#### DATA SUPPLIED ####

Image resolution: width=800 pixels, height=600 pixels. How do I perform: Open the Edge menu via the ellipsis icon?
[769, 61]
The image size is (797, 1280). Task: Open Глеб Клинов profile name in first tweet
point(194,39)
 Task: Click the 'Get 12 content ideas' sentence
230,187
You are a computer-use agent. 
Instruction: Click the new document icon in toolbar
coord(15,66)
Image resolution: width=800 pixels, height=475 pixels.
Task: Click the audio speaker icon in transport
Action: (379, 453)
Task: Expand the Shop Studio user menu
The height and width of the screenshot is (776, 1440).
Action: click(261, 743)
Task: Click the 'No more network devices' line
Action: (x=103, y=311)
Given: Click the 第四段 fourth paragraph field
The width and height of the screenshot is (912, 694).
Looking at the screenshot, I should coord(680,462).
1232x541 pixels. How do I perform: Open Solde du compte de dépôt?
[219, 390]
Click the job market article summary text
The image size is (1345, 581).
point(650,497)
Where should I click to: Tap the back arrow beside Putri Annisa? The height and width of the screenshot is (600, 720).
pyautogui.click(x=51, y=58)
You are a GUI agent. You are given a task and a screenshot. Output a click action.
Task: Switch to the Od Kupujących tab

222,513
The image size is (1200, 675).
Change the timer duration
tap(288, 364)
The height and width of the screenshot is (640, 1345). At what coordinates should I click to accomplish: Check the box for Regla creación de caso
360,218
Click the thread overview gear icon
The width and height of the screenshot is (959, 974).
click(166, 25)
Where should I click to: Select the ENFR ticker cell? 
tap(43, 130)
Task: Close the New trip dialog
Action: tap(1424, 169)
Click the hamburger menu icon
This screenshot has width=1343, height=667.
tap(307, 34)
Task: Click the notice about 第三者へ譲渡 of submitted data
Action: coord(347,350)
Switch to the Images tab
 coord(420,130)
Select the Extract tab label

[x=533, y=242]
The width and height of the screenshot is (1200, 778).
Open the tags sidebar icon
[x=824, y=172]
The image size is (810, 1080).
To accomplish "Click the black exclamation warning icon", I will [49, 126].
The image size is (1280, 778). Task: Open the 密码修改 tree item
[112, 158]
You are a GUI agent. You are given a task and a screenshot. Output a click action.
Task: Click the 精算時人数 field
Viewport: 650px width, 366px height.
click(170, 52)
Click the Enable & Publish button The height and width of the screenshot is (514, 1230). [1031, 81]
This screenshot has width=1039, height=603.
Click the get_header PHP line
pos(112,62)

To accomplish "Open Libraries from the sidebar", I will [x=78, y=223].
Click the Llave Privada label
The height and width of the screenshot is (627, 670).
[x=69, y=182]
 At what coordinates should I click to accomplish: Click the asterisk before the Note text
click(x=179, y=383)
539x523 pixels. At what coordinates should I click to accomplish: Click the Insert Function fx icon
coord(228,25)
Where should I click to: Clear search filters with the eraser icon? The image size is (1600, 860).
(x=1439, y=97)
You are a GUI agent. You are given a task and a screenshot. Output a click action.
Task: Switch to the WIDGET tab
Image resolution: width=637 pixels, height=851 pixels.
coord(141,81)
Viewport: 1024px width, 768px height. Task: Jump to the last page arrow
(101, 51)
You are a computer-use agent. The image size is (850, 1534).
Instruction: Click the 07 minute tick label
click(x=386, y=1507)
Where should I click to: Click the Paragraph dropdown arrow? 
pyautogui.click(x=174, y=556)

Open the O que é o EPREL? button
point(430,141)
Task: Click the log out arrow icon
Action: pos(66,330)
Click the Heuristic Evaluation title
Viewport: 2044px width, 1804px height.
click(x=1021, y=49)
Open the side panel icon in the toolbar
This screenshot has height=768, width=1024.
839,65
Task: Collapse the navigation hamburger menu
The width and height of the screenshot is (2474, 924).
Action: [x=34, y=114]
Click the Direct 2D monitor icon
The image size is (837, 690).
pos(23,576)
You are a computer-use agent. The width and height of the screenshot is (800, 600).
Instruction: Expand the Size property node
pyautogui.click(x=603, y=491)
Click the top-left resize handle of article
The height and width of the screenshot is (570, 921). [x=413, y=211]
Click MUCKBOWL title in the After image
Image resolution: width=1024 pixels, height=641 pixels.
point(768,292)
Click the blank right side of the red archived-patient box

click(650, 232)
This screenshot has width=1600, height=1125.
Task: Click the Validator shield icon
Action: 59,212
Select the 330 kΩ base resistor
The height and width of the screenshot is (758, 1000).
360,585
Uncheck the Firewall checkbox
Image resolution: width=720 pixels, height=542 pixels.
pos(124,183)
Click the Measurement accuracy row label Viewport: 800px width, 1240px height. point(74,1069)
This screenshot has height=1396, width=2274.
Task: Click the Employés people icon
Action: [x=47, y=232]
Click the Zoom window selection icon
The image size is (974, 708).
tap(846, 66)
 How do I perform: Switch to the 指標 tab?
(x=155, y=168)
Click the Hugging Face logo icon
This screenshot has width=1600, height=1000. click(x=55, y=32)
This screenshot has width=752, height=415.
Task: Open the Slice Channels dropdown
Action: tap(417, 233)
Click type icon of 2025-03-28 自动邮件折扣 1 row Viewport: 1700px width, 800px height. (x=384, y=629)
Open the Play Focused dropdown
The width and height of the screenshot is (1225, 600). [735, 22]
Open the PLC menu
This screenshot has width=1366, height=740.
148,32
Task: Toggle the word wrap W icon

####

## YOUR GOAL:
Reproduce every record, making sure each one stays exactly the same.

## YOUR SOLUTION:
Image resolution: width=800 pixels, height=600 pixels. How do I perform: Open the Edge menu via the ellipsis icon?
[769, 61]
The image size is (797, 1280). Task: Open Глеб Клинов profile name in first tweet
point(194,39)
 Task: Click the 'Get 12 content ideas' sentence
230,187
You are a computer-use agent. 
Instruction: Click the new document icon in toolbar
coord(15,66)
Image resolution: width=800 pixels, height=475 pixels.
Task: Click the audio speaker icon in transport
Action: (379, 453)
Task: Expand the Shop Studio user menu
The height and width of the screenshot is (776, 1440).
Action: click(261, 743)
Task: Click the 'No more network devices' line
Action: (x=103, y=311)
Given: Click the 第四段 fourth paragraph field
The width and height of the screenshot is (912, 694).
Looking at the screenshot, I should coord(680,462).
1232x541 pixels. How do I perform: Open Solde du compte de dépôt?
[219, 390]
Click the job market article summary text
The image size is (1345, 581).
point(650,497)
Where should I click to: Tap the back arrow beside Putri Annisa? The height and width of the screenshot is (600, 720).
pyautogui.click(x=51, y=58)
You are a GUI agent. You are given a task and a screenshot. Output a click action.
Task: Switch to the Od Kupujących tab

222,513
The image size is (1200, 675).
Change the timer duration
tap(288, 364)
The height and width of the screenshot is (640, 1345). At what coordinates should I click to accomplish: Check the box for Regla creación de caso
360,218
Click the thread overview gear icon
The width and height of the screenshot is (959, 974).
click(166, 25)
Where should I click to: Select the ENFR ticker cell? 
tap(43, 130)
Task: Close the New trip dialog
Action: tap(1424, 169)
Click the hamburger menu icon
This screenshot has width=1343, height=667.
tap(307, 34)
Task: Click the notice about 第三者へ譲渡 of submitted data
Action: coord(347,350)
Switch to the Images tab
 coord(420,130)
Select the Extract tab label

[x=533, y=242]
The width and height of the screenshot is (1200, 778).
Open the tags sidebar icon
[x=824, y=172]
The image size is (810, 1080).
To accomplish "Click the black exclamation warning icon", I will [49, 126].
The image size is (1280, 778). Task: Open the 密码修改 tree item
[112, 158]
You are a GUI agent. You are given a task and a screenshot. Output a click action.
Task: Click the 精算時人数 field
Viewport: 650px width, 366px height.
click(170, 52)
Click the Enable & Publish button The height and width of the screenshot is (514, 1230). [1031, 81]
This screenshot has width=1039, height=603.
Click the get_header PHP line
pos(112,62)

To accomplish "Open Libraries from the sidebar", I will [x=78, y=223].
Click the Llave Privada label
The height and width of the screenshot is (627, 670).
[x=69, y=182]
 At what coordinates should I click to accomplish: Click the asterisk before the Note text
click(x=179, y=383)
539x523 pixels. At what coordinates should I click to accomplish: Click the Insert Function fx icon
coord(228,25)
Where should I click to: Clear search filters with the eraser icon? The image size is (1600, 860).
(x=1439, y=97)
You are a GUI agent. You are given a task and a screenshot. Output a click action.
Task: Switch to the WIDGET tab
Image resolution: width=637 pixels, height=851 pixels.
coord(141,81)
Viewport: 1024px width, 768px height. Task: Jump to the last page arrow
(101, 51)
You are a computer-use agent. The image size is (850, 1534).
Instruction: Click the 07 minute tick label
click(x=386, y=1507)
Where should I click to: Click the Paragraph dropdown arrow? 
pyautogui.click(x=174, y=556)

Open the O que é o EPREL? button
point(430,141)
Task: Click the log out arrow icon
Action: pos(66,330)
Click the Heuristic Evaluation title
Viewport: 2044px width, 1804px height.
click(x=1021, y=49)
Open the side panel icon in the toolbar
This screenshot has height=768, width=1024.
839,65
Task: Collapse the navigation hamburger menu
The width and height of the screenshot is (2474, 924).
Action: [x=34, y=114]
Click the Direct 2D monitor icon
The image size is (837, 690).
pos(23,576)
You are a computer-use agent. The width and height of the screenshot is (800, 600).
Instruction: Expand the Size property node
pyautogui.click(x=603, y=491)
Click the top-left resize handle of article
The height and width of the screenshot is (570, 921). [x=413, y=211]
Click MUCKBOWL title in the After image
Image resolution: width=1024 pixels, height=641 pixels.
point(768,292)
Click the blank right side of the red archived-patient box

click(650, 232)
This screenshot has width=1600, height=1125.
Task: Click the Validator shield icon
Action: 59,212
Select the 330 kΩ base resistor
The height and width of the screenshot is (758, 1000).
360,585
Uncheck the Firewall checkbox
Image resolution: width=720 pixels, height=542 pixels.
pos(124,183)
Click the Measurement accuracy row label Viewport: 800px width, 1240px height. point(74,1069)
This screenshot has height=1396, width=2274.
Task: Click the Employés people icon
Action: [x=47, y=232]
Click the Zoom window selection icon
The image size is (974, 708).
tap(846, 66)
 How do I perform: Switch to the 指標 tab?
(x=155, y=168)
Click the Hugging Face logo icon
This screenshot has width=1600, height=1000. click(x=55, y=32)
This screenshot has width=752, height=415.
Task: Open the Slice Channels dropdown
Action: tap(417, 233)
Click type icon of 2025-03-28 自动邮件折扣 1 row Viewport: 1700px width, 800px height. (x=384, y=629)
Open the Play Focused dropdown
The width and height of the screenshot is (1225, 600). [735, 22]
Open the PLC menu
This screenshot has width=1366, height=740.
148,32
Task: Toggle the word wrap W icon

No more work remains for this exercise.